Apologies if this is documented or has been asked before, I didn’t find it.
What would it take to set up an in-house / on-prem server which can be used with “pio remote” and “pio account” features?
To explain a bit more, ideally I would have a setup on prem where I can disconnect the whole local network from the internet and still have “pio remote run” work as before (uploading to devices that are physically far away but on the same network).
I don’t think PIO remote is laid out for your Peer-to-peer and no-internet usecase. PIO Agents (aka server) and PIO clients (aka the one running pio remote run to execute a command on a remote machine) communicate via the PIO cloud, or more precisely, via remote.platformio.org as a middle-man broker. Also refer to the technology diagram. That’s also the main point why it works ‘out-of-the-box’ without port forwarding or other shenanigans between the agent and the client – just a connection to a public broker is needed.

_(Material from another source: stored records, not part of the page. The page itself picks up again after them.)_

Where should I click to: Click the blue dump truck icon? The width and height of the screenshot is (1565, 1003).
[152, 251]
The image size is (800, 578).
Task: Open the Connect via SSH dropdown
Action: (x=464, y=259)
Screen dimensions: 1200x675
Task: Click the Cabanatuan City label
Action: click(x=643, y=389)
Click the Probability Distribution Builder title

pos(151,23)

So, with no internet access, you cannot connect to the serves for account managing and remote agent managing. If you allow these services however, you have a standard PIO remote use case. The agent is started on your server / PC where the devices are physically connected to, and clients can connect from everywhere given they use the same PIO account.
I’m not sure if you can just duplicate the needed services (https://api.accounts.platformio.org, remote.platformio.org) on your own private server instance and change the PIO code to use your URLs instead – @ivankravets, would that be possible, is that part open source?
As far as I’m concerned @ivankravets can answer this, though I don’t know if there are colliding business interests by opening these specific services.
Thank you for the reply. I believe this would be benefitial in two main cases:
Projects where reliability and/or confidentiality is important, i.e. it needs to be under in-house control. This is more often than not a business requirement, rather than a real / technical one. For example, to investors it often sounds risky when a business depends on a unique service that is hard to replace.
Projects that have poor internet connectivity (e.g. remote mining operations).
And of course, open sourcing this part of the PIO infrastructure enables the community to contribute to it. I would be thrilled to see this part open sourced as well.
In any case, thank you very much for such a great product! It’s awesome to see it open sourced to the degree it already is.